Please be mindful of public health—if you do not feel well and normally attend lectures or labs in person, you are encouraged to participate online that week instead. But do still attempt to complete projects on time (remember: you can drop a low project score so long as you made a good attempt given your condition).

Lecture schedule

In addition to the topics below, we will practice the skills of problem analysis and decomposition as well as testing and debugging throughout the course.

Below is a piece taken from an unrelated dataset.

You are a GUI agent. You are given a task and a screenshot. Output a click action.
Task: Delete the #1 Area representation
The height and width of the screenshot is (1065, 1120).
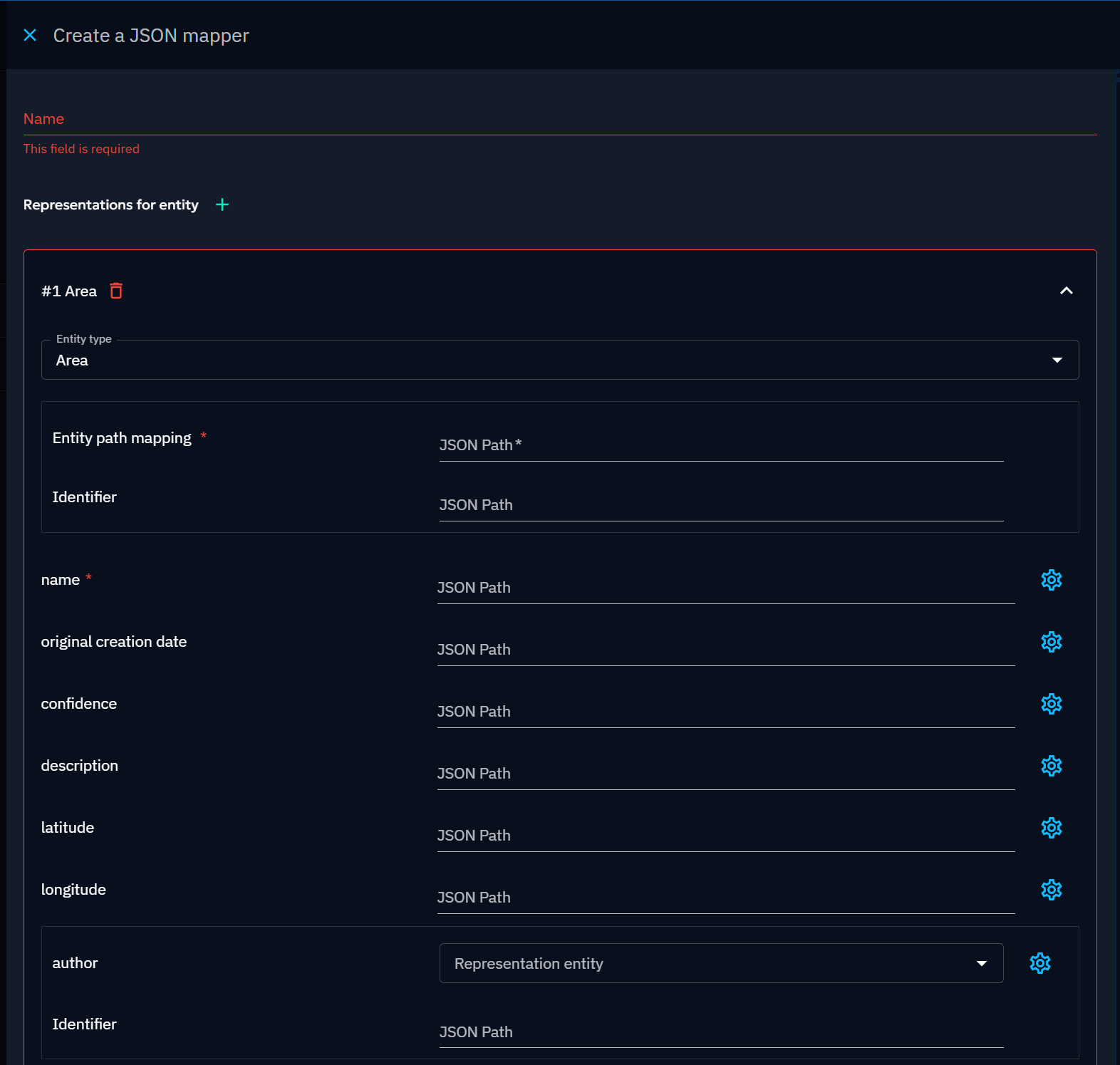116,291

No. Date Topics Reading (Insight)
1 2/9 Tu Introduction Preface & Software sections
2 2/11 Th Programming basics 1.1, Exercise 1
3 2/16 Tu Conditionals 1.2
4 2/18 Th Nested conditionals; logical operators 1.2
5 2/23 Tu Iteration: for 2.1
MatTV: Troubleshooting Loops
6 2/25 Th Iteration: while 2.2 (or MatTV: The while-Loop),
7 3/2 Tu Developing algorithms; nested loops 3.1
8 3/4 Th User-defined functions 5.1, 5.2
3/9–3/10 Wellness days
9 3/11 Th Executing a user-defined function 5.3
MatTV: Executing a Function
10 3/16 Tu Vectors, simulation 6.1
11 3/18 Th Probability and averages, vectors 6.2, 6.3
12 3/23 Tu Discrete vs. continuous; linear interpolation 4.1–4.3
13 3/25 Th Vectorized computation, 2-d Arrays—matrix 7.1
14 3/30 Tu Matrix examples 7.2, 7.3
3/30 Tu Prelim 1 (6:30pm)
15 4/1 Th Working with Images
(Vectorized code on multi-dimensional array)
12.1, 12.2
16 4/6 Tu Working with Images (arithmetic in type uint8) 12.4
17 4/8 Th Character arrays, linear search 9.1
18 4/13 Tu Cell array 8.1, 11.1, 11.2
Cell/Struct Syntax Summary
19 4/15 Th File I/O, sort() 9.2, 11.1, 11.2
20 4/20 Tu Objects and Classes Why object-oriented design?
Role of classes
21 4/22 Th Class definition—properties & methods
4/22 Th Prelim 2 (6:30pm)
4/23–4/26 Wellness days
22 4/27 Tu Array of objects, overloading, constructor that handles variable number of args
23 4/29 Th Why OOP? Private vs. public, Inheritance OOP syntax summary
24 5/4 Tu Extending a class Read class Die, constructor of TrickDie
25 5/6 Tu Recursion 14.1
26 5/11 Tu Sort and search 8.2, 9.2, 9.3
27 5/13 Th Divide and Conquer 14.2, 14.3
5/13 Th Project 6 due
5/24 M Final Exam (9:30am) Barton Hall 100 (sec C, D)

Copyright notice

All materials distributed in this course are copyrighted and may not be distributed further (unless otherwise indicated). They are intended for your sole use and may not be reposted on any public or private website or by any other sharing method (e.g. fraternity exam files).